Yığın yoğunluğu kavramı
Yığın yapı malzemelerinin (kum, çakıl, genişletilmiş kil vb.) analizi için sunulmuştur. Gösterge, bina karışımının belirli bileşenlerinin maliyet etkin kullanımını hesaplamak için önemlidir. Gevşek yapıda bir maddenin kütlesinin kapladığı hacme oranını gösterir.
Örneğin, tanecikli bir malzemenin yığın yoğunluğu ve tanelerin ortalama yoğunluğu biliniyorsa, boşluk parametresini belirlemek kolaydır. Beton üretiminde, daha düşük kuru madde gözenekliliğine sahip bir dolgu maddesi (çakıl, kırmataş, kum) kullanmak daha uygundur, çünkü doldurmak için temel çimento malzemesi kullanılacaktır, bu da maliyeti artıracaktır..
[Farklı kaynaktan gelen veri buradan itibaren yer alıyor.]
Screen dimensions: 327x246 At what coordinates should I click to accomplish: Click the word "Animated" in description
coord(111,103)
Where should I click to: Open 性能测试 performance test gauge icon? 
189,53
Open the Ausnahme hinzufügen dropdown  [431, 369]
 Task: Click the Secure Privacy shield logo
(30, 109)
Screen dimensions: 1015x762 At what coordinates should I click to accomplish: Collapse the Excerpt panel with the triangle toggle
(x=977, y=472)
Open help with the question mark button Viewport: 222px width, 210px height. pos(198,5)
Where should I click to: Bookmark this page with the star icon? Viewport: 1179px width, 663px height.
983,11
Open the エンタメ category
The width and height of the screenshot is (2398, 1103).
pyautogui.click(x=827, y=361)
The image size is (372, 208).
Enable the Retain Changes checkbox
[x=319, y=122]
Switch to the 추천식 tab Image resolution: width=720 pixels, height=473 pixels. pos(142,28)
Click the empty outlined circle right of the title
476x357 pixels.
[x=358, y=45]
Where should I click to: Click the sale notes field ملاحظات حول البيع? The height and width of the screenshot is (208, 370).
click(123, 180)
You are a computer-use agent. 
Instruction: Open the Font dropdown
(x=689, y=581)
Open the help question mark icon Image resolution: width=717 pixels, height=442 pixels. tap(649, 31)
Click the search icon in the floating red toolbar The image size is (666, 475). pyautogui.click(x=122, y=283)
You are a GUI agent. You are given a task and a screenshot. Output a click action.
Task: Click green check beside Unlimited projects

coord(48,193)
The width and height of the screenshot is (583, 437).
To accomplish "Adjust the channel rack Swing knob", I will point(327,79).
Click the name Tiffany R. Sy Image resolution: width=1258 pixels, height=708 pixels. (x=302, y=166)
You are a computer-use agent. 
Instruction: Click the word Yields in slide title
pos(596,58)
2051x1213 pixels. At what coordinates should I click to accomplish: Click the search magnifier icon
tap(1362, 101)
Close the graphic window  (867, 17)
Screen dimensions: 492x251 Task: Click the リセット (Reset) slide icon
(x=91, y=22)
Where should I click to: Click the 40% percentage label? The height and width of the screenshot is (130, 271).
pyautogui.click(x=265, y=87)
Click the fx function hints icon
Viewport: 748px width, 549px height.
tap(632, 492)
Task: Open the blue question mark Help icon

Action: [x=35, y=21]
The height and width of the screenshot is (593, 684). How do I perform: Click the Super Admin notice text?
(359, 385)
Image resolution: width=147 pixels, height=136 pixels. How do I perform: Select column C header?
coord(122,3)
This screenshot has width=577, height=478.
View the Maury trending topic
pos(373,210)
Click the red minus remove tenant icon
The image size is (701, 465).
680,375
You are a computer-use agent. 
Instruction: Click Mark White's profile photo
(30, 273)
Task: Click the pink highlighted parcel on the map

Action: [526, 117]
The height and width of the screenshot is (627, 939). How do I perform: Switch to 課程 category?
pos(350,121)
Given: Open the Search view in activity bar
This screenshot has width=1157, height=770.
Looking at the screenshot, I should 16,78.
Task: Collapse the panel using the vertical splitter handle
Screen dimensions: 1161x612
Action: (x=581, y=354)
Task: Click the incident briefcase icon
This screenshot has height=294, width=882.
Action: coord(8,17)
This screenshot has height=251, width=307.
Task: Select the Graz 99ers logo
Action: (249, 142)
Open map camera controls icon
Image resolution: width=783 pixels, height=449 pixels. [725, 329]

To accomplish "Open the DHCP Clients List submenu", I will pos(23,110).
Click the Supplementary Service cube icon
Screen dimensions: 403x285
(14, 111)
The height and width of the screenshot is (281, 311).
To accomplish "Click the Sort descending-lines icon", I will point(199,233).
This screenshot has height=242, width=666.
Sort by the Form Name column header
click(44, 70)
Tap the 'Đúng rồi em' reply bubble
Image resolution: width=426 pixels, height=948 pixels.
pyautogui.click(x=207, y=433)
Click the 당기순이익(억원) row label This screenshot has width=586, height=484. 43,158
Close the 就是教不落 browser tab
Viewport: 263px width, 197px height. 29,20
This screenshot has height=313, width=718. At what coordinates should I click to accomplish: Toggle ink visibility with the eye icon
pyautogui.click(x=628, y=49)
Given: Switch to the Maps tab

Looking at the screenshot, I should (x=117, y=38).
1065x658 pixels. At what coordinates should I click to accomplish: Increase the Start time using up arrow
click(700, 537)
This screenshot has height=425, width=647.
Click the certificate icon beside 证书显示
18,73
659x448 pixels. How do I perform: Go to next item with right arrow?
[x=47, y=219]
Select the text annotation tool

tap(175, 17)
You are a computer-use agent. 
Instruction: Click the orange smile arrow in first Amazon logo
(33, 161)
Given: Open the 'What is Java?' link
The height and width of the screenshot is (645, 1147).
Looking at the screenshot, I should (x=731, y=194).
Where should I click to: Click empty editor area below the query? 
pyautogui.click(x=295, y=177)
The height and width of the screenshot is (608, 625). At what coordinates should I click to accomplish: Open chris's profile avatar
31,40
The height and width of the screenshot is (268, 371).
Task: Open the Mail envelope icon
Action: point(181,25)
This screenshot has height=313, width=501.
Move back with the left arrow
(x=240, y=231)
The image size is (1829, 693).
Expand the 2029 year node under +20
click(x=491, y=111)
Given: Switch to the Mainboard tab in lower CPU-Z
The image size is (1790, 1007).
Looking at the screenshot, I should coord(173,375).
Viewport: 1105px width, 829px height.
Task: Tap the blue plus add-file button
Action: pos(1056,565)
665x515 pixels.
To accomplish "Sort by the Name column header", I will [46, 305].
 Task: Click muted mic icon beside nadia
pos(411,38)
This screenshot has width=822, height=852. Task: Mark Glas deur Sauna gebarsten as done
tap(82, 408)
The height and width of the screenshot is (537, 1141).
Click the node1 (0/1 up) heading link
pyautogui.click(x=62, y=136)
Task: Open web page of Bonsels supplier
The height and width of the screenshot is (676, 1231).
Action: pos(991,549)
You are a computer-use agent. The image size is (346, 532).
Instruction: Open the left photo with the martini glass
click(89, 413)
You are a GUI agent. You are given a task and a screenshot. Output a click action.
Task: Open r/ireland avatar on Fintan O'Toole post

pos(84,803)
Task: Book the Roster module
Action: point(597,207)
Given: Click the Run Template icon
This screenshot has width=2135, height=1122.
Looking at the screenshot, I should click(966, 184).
Göstergelerbazı malzemelerin yoğunlukları
Bazı tabloların hesaplanan verilerini alırsak, o zaman onlarda:
- Kalsiyum, silikon ve alüminyum oksitleri içeren taş malzemelerin yoğunluğu, m3'te 2400 ila 3100 kg arasında değişmektedir3.
- Selüloz destekli kereste - metre başına 1550 kg3.
- Organikler (karbon, oksijen, hidrojen) - 800-1400 kg/m3.
- Metaller: çelik - 7850, alüminyum - 2700, kurşun - m3 başına 11300 kg3.
Modern bina yapım teknolojileri ile, malzeme yoğunluğu endeksi, taşıyıcı yapıların mukavemeti açısından önemlidir. Tüm ısı yalıtımı ve nem geçirmezlik işlevleri, kapalı hücre yapısına sahip düşük yoğunluklu malzemelerle gerçekleştirilir.